Well the work-around is this: (At least this is what comes to my mind:)
Z1 = lax.map(lambda X_i: np.einsum('j,jk->k', X_i, Y), X)
Z2 = X @ Y
np.alltrue(Z1 == Z2)
# True
This works fine but shouldn't this be automated if X @ Y doesn't fit in GPU or whatever memory?
Edit: Just realized that even this wouldn't work! Jax will autocompile this to dot_general again!
Moreover, I noticed that calling lax_linalg.cholesky(A, False) on a 10 by 10 matrix A causes jax to soak up 100MB (!!) of memory. I'm really curious about why lax needs 100 MB of memory to compute cholesky factorization of a 10 by 10 matrix!
Suggestion:
- maybe jax should also have something like https://pytorch.org/docs/stable/generated/torch.bmm.html and automatically use it in vmaps (or pmaps and xmaps) whenever the vectorization causes OOM errors. This could maybe configured through a parameter that is passed in to vmap (optimize=False or True maybe?)

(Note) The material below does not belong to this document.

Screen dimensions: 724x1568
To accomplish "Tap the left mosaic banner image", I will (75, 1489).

It's impossible for us to debug your problem without a complete, self-contained Python code that reproduces your problem. I don't know what is happening in place and what is happening out-of-place without debugging it, and I can't do that without a way to run the code.

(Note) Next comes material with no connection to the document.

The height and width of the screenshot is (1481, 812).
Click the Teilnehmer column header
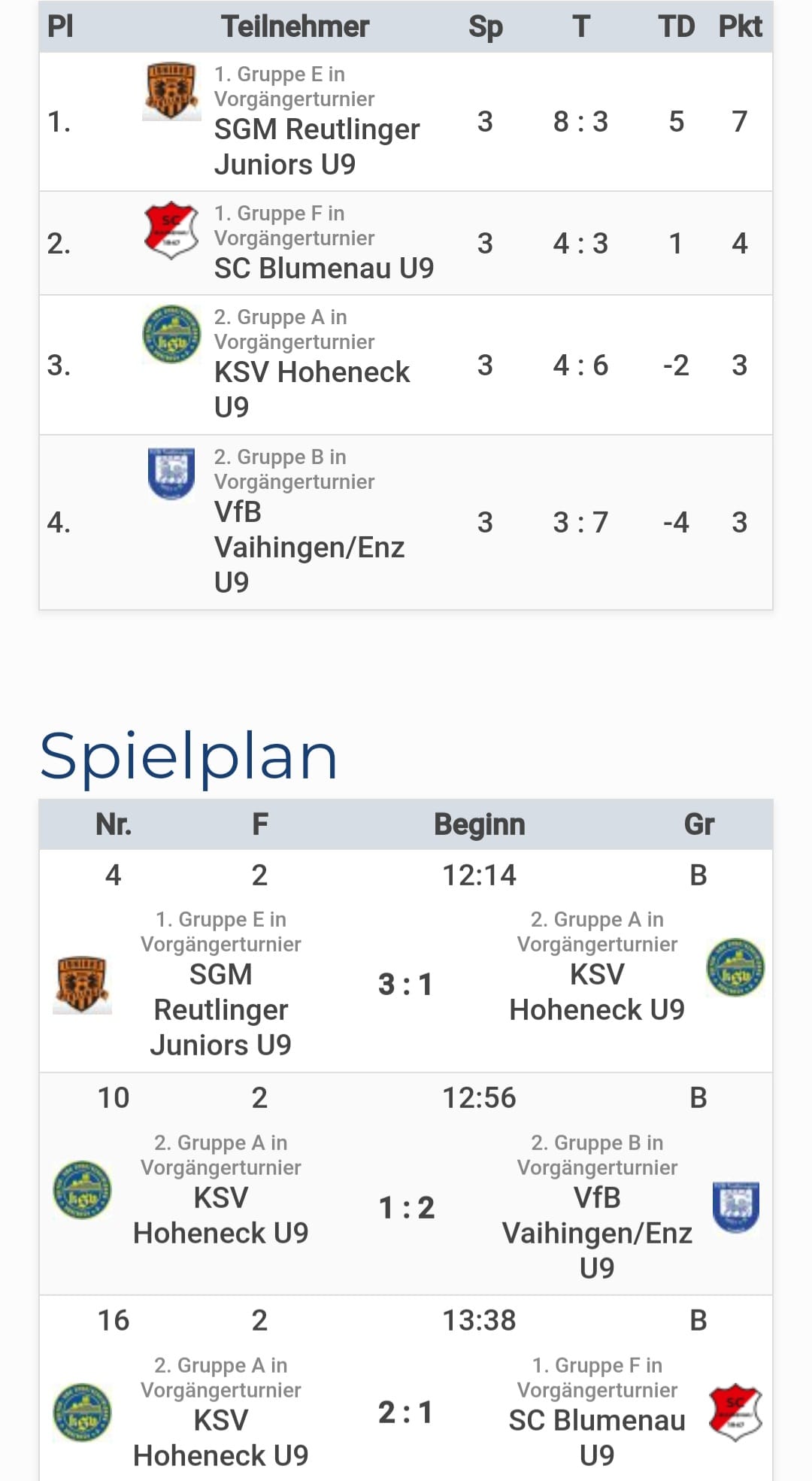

I note that JAX does have batched matrix multiplication operator, and vmap and einsum will use it if applicable. So that's probably not the problem.
@mohamad-amin , did you ever find a solution to this? We're hitting a similar OOM issue from pmap when trying to use a neural_tangents linearized vision transformer, even though we shouldn't have any issues.
@hawkinsp , I have a colab I can share: https://colab.research.google.com/drive/184moQLq3tjo-wEpc8gD7fXCFguAVDBOm#scrollTo=k4CjYqp5qLvj
@RylanSchaeffer Not yet, I solved my problem in another way though. I was also using pmap while computing the result of many kernel ridge regressions (in parallel) and the kernel ridge regression's code was mainly taken from the neural_tangents library's predict functions. How do you make sure that you shouldn't have any issues? Did you check the generated jax expressions?